Early onset alzheimer's

Patient advocates are strongly criticizing a decision by the Centers for Medicare & Medicaid Services to stand by its highly restrictive coverage for new dementia drugs. They argue it will unreasonably deny the possibility of treatment to those diagnosed with Alzheimer’s disease.

The Alzheimer’s Association in December asked CMS to reconsider its standing national coverage determination for monoclonal antibody drugs that target amyloid brain plaques with the goal of slowing disease progression. The federal agency last year confined coverage of Biogen’s new drug aducanumab (Aduhelm) and any future drugs in the class to clinical trial participants only. 

On Wednesday, CMS said it will not revisit that original determination, a disappointment to those waiting for potential access to Eisai’s and Biogen’s monoclonal antibody drug lecanemab (Leqembi), approved in January.

The Alzheimer’s Association shot back. CMS covers all other FDA-approved drugs but those in this new drug class, it argued in a statement released Thursday. 

“CMS’s role is to provide healthcare coverage. Their role is not to stand between a patient and a doctor when deciding what FDA-approved treatments are appropriate,” Joanne Pike, DrPH, Alzheimer’s Association president and CEO, said.

“The Alzheimer’s Association is appalled that the Biden Administration is extending its unjust decision to deny access to FDA-approved treatments for people living with Alzheimer’s — a fatal disease,” the organization said. 

It pointed to a bipartisan letter signed by 72 congressional leaders and sent to the Department of Health and Human Services on Feb. 6, emphasizing the importance of access.

Patient advocate UsAgainstAlzheimer’s also weighed in, stating that “the CMS refusal to reconsider its decision not to cover Alzheimer’s drugs – which it made without seeing any data on the new drug – will have very dire consequences for people living with Alzheimer’s.”

Recent approval 

Leqembi was approved in early January. Like aducanumab, it was granted a fast-tracked approval process on the basis of being “reasonably likely to predict a clinical benefit to patients.”

On Wednesday, CMS said that while it regretted the decision, the drug does not meet its criteria for allowing broader coverage.

“As defined in statute, to provide coverage nationally, CMS is required to examine whether a medication is reasonable and necessary. This standard differs from the criteria used by the FDA to assess whether medications are safe and effective,” the agency said.

CMS added that it may reconsider its decision when new evidence of clinical benefit becomes available, or when a drug in the class receives traditional FDA approval based on clinical benefit.

Cost-control argument

Some detractors said CMS’s decision reflected an effort to control costs related to the new drug class, a problem that reared its head when Aduhelm was approved and Medicare premiums rose in response. An unusually large, recommended premium increase for 2022 was designed to create reserves to cover Aduhelm’s potential use, CMS reported at the time. But Aduhelm, approved under a cloud of controversy, was not widely embraced by neurologists and has been little used. 

The potential effectiveness of Leqembi, meanwhile, has been demonstrated in clinical trials minus the uncertainty associated with Aduhelm, whose trial data was widely questioned.

“We believe that CMS is standing by the decision to deny medically necessary care because they want to control costs,” said Jim Taylor, president and CEO of Voices of Alzheimer’s, an advocate for Alzheimer’s treatment access. “CMS is denying access in a way that particularly affects people who are already facing other systemic disadvantages,” he added in a Thursday statement.

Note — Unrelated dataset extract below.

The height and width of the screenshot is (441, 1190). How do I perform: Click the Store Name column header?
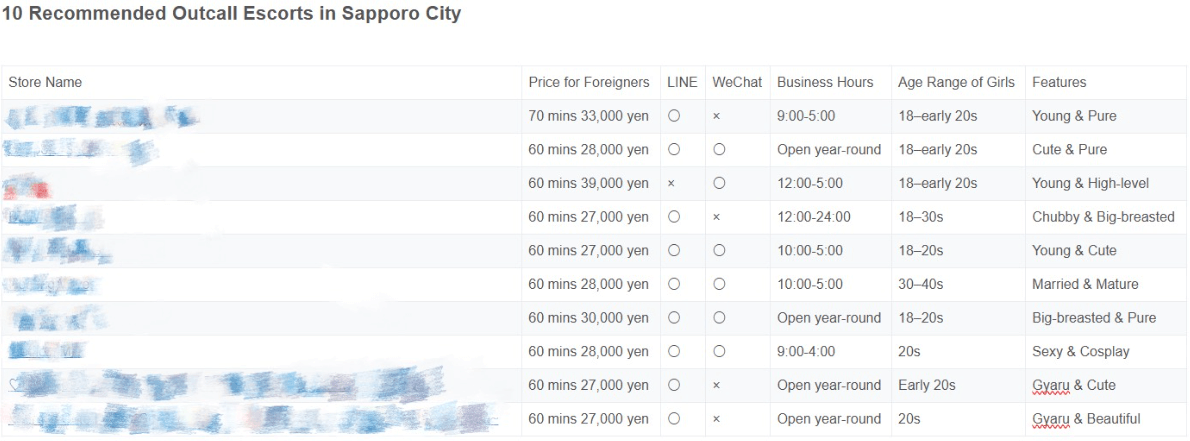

Physicians who treat people living with Alzheimer’s anticipated these arguments. The American Academy of Neurology in February 2022 expressed concern that CMS’s original decision on Aduhelm coverage would block future access to new Alzheimer’s drugs. It has advocated for an “off-ramp” that would allow the agency to quickly change the national coverage determination when appropriate treatment candidates are approved.

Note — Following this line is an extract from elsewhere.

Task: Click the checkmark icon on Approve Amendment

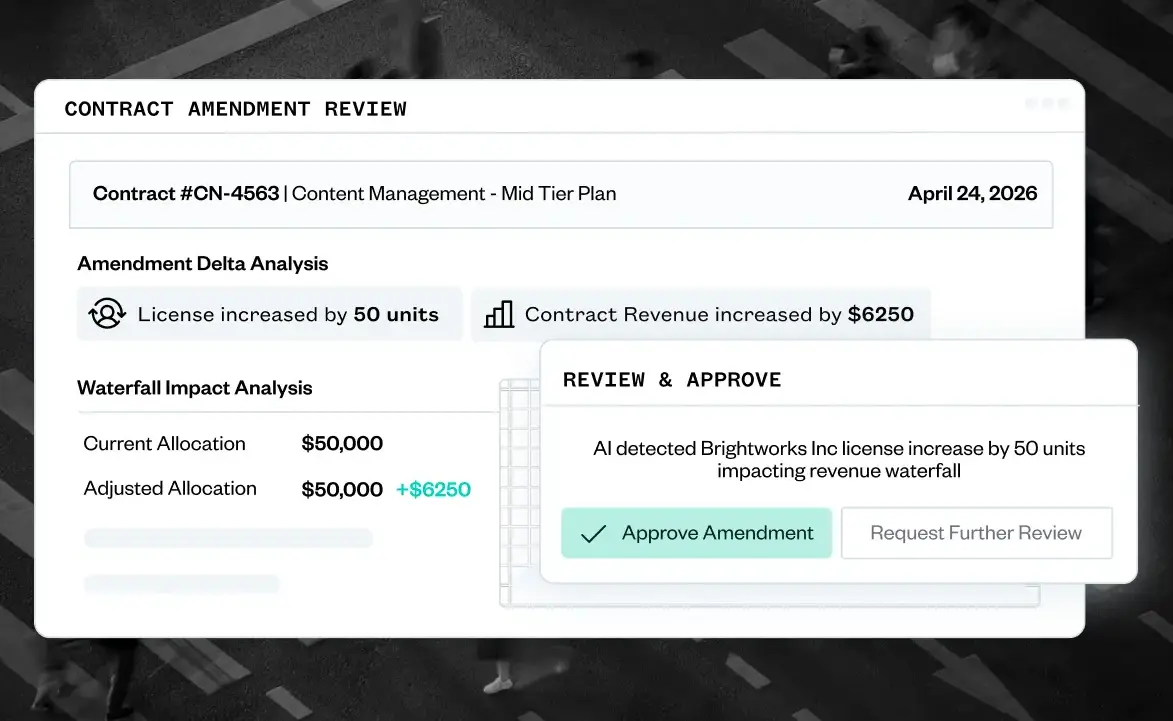Action: [x=593, y=533]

“Should each new amyloid therapy start from a position of extremely limited coverage, regardless of demonstrated benefit, patients without the means to access care under the [national coverage determination] will effectively be barred from accessing treatment,” it said in a letter to CMS at the time.

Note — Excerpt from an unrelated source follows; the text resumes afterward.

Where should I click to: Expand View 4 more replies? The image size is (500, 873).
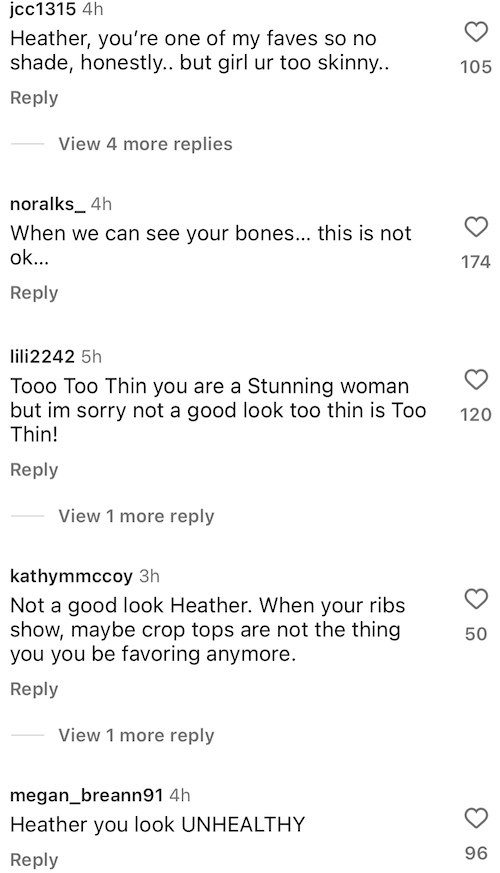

“Each day matters to someone living with early stage Alzheimer’s disease when it comes to slowing the progression of this disease,” Pike of the Alzheimer’s Association said about the agency’s decision to stay the course. “CMS’s policy to block access to these treatments eliminates people’s options, resulting in continued irreversible disease progression and contributing to greater health inequities.”